Start of Data provided

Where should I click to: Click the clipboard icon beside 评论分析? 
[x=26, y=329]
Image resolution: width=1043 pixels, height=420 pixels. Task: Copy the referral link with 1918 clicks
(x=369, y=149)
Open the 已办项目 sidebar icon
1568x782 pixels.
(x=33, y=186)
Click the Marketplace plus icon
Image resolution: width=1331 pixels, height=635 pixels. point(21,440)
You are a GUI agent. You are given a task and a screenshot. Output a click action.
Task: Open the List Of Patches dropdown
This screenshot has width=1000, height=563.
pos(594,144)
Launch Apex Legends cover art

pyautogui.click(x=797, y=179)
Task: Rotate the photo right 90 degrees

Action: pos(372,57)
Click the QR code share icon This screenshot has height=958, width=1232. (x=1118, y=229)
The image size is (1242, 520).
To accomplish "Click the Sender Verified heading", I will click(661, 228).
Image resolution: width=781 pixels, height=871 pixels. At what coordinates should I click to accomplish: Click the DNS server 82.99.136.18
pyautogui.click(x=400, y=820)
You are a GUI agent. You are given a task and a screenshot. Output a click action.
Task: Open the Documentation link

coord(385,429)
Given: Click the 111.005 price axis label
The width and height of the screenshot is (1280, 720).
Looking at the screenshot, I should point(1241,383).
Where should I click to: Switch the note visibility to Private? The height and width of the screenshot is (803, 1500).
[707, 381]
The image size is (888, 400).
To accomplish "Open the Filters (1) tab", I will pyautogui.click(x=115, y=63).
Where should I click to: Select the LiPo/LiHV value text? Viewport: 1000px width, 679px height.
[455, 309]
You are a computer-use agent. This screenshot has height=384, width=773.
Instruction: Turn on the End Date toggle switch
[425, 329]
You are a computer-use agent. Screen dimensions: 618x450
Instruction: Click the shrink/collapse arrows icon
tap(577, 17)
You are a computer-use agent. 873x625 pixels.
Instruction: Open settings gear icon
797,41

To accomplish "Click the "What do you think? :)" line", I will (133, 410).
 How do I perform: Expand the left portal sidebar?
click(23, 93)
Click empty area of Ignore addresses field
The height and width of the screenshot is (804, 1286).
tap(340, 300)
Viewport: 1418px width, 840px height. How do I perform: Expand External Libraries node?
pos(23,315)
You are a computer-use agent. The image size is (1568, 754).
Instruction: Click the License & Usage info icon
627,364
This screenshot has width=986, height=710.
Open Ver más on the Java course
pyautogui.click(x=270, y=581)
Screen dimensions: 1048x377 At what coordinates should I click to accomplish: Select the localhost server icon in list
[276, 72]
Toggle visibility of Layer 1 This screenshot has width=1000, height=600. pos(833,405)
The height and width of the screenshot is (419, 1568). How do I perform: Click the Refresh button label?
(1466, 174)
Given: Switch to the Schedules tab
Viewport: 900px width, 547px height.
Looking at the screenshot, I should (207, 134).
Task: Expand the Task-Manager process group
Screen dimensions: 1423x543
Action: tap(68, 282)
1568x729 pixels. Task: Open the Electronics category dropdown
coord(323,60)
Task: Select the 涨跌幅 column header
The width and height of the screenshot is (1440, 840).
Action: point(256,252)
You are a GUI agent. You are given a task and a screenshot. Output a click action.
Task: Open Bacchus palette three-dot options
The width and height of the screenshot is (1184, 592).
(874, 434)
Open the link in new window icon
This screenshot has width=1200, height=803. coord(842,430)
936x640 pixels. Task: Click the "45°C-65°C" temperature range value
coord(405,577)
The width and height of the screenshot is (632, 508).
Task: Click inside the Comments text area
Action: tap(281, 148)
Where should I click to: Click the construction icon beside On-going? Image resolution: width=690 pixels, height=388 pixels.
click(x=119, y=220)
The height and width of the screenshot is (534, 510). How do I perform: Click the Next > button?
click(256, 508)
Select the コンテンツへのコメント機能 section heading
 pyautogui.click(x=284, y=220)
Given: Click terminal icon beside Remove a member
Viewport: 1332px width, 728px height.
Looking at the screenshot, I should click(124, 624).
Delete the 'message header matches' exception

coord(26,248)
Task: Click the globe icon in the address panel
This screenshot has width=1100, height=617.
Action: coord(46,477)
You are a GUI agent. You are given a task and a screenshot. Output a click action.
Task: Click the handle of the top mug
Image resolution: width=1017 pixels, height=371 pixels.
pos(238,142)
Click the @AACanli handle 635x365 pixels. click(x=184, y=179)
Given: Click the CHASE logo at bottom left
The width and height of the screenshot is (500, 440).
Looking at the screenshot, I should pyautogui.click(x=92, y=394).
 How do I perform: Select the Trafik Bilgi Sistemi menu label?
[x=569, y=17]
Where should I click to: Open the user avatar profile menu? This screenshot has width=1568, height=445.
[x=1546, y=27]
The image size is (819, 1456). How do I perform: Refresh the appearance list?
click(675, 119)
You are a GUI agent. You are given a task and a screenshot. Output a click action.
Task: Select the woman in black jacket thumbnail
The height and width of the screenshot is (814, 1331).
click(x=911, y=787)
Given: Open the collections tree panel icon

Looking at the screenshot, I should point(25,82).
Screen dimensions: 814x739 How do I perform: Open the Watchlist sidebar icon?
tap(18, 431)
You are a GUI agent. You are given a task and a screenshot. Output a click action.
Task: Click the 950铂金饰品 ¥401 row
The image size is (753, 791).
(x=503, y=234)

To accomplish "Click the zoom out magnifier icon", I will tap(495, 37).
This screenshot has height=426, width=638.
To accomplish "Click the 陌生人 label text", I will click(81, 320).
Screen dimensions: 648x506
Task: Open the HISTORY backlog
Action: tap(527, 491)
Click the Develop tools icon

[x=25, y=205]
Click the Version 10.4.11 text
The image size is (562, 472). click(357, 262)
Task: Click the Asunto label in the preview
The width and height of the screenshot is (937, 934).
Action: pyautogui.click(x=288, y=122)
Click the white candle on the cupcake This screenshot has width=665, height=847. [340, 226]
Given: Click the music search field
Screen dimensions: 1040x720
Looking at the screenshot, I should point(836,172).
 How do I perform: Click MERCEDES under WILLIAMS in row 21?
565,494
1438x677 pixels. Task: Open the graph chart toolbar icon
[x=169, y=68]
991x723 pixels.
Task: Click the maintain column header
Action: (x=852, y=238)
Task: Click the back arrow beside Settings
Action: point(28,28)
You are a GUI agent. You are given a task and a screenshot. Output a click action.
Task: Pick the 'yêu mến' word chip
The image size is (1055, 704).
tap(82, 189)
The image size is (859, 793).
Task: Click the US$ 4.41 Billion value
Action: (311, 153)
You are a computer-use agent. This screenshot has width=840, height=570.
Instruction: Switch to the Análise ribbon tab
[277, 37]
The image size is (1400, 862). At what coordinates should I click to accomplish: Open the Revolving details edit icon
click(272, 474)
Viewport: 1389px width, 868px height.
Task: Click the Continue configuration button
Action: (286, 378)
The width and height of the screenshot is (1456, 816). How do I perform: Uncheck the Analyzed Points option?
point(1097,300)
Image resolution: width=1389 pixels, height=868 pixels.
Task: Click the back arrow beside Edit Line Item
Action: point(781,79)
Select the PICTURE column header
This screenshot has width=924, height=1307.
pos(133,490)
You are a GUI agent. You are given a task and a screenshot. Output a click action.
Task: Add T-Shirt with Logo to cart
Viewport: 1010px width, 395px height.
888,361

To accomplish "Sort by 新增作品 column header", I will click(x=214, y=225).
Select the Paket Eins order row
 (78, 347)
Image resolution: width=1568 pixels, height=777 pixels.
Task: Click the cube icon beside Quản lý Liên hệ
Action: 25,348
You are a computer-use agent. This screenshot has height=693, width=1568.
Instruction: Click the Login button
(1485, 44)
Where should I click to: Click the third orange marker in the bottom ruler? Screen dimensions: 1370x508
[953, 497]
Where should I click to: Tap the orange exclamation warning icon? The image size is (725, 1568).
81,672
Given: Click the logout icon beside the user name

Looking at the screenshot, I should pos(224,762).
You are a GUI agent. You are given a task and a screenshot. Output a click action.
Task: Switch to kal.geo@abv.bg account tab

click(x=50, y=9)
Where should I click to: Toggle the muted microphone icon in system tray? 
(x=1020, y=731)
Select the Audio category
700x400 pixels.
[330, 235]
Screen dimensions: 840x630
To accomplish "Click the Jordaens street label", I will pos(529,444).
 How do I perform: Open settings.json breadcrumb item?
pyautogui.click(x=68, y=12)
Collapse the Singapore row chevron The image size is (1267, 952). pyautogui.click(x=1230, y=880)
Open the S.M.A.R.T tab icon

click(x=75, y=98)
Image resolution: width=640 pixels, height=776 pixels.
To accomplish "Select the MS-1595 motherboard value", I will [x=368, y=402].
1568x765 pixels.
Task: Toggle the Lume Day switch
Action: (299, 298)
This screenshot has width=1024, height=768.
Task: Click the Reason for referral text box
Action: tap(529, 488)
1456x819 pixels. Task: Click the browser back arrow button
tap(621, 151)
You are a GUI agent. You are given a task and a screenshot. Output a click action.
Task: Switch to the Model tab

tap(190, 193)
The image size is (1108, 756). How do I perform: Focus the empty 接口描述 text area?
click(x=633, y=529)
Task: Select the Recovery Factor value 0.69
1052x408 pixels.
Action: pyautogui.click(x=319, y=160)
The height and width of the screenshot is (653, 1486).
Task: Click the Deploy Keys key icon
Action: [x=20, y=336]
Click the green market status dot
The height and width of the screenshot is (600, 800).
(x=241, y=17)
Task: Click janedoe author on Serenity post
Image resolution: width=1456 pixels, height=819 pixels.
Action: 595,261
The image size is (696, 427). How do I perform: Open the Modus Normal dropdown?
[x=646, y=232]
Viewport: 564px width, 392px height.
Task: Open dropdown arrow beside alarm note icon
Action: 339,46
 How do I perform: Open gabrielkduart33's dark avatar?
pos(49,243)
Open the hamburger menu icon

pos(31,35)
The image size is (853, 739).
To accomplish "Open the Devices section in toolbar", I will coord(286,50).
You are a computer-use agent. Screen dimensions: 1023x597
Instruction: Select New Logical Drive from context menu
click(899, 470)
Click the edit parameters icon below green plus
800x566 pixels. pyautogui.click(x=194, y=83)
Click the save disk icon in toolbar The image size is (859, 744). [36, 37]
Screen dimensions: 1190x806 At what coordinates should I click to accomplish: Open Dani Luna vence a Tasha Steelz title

End of Data provided

▸ **How to complete this task**
Filter the lines above, keeping each one that contains the string "handle".

▸ **Response area**
Task: Click the handle of the top mug
Click the @AACanli handle 635x365 pixels. click(x=184, y=179)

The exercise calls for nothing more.